Stoffa: Cock and Bull at the Bar: Don’t Ice me bro

Gabriel Stoffa

Waiting behind closed doors, under shirts, behind backs, in hot dog buns, there hides a terror able to start battles that can last for days, weeks, nay months, no, perhaps years; that’s right, it’s:

Icing.

This ridiculous game of alcohol-based terrorism appeared into the popular realm of drinking games, from what I can gather from Internet sites, in May 2010.

For those not in the know, the game plays out as follows, as described at http://yougoticed.tumblr.com/rules:

1. You cannot refuse an Ice. If you refuse to drink the Ice, you are instantly excommunicated and shunned, and thus can never Ice another bro and be Iced.

2. If you are Iced by a fellow bro, you can Ice block. When presented with an Ice, you pull out an Ice of your own and reverse the Ice on your bro. The ultimate Ice insult.

*Please note that Ice must be consumed on one knee.

That’s the gist of the game. The entire purpose is to make your friends, bros, chug the sickly-sweet Smirnoff Ice products.

Do so when they are at their weakest, drunk as a skunk. Do so as they are just starting in, before the magical alcohol-induced chug powers, latent in so many people, have been given time to flourish. Do so whenever you feel like messing with your friends; just remember to do so when it makes things funny or awkward.

Now, I’m not advising over-consumption of alcohol.

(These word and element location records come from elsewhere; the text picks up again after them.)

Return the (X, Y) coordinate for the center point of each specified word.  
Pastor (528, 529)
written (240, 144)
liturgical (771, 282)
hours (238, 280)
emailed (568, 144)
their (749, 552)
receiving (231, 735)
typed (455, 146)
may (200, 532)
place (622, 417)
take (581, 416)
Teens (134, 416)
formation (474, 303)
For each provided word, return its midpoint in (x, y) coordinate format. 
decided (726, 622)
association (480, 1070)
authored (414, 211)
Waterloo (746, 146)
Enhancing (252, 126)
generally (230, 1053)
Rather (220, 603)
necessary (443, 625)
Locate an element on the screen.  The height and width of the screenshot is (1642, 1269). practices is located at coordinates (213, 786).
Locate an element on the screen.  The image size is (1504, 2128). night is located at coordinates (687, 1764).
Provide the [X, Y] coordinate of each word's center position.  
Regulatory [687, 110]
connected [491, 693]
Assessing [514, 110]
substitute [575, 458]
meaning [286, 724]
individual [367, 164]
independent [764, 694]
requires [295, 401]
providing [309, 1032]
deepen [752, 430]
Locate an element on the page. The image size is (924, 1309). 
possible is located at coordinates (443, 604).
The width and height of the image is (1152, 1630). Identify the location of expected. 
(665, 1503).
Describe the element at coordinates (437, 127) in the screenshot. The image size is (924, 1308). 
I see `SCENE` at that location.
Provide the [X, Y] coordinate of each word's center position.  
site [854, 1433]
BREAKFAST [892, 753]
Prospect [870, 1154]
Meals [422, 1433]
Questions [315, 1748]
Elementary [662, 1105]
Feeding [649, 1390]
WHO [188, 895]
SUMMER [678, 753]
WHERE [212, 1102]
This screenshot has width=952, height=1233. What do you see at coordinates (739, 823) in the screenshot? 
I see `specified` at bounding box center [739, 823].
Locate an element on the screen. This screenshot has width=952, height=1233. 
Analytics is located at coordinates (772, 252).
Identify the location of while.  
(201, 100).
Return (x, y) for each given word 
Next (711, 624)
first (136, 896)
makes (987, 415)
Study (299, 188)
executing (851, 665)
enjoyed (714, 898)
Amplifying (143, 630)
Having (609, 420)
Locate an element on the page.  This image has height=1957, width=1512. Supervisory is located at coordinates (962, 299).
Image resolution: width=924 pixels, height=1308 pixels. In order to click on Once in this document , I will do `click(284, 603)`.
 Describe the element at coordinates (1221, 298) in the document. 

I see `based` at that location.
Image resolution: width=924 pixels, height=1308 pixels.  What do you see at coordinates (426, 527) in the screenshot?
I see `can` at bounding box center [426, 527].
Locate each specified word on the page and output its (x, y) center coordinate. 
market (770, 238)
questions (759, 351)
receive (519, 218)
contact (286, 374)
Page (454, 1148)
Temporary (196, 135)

I would never advise people to do things potentially harmful to themselves, and this article is not to be interpreted as advisement for anyone to perform dangerous activities.

All that aside, this game is catching on across America. As of yet, I do not personally know of any incidents outside the United States, but some of my bros are in Amsterdam currently, so there may soon be some tales. But stateside, college students are rabidly embracing it.

With football season kicking into high gear and tailgating fueling the already distracted college minds to new and unknown heights of debauchery, Icing may be the next big thing you see at events.

So, be weary, my brethren. No matter how much you may have had to drink already, no matter where you are or how unprepared you may be, an Ice may be waiting in the hand of that old friend rushing excitedly to see you and don’t forget kiddies, Icing is a game that can, and should, be played equally by guys and gals.

Take no prisoners, and let no Ice deed go unpunished. The age of Icing has arisen; believe you me Bubba, I will be out Icing at sporting events, after-hour parties, wedding receptions and even inside bars.

Bros have a new game, and it’s name is Icing. You have been warned.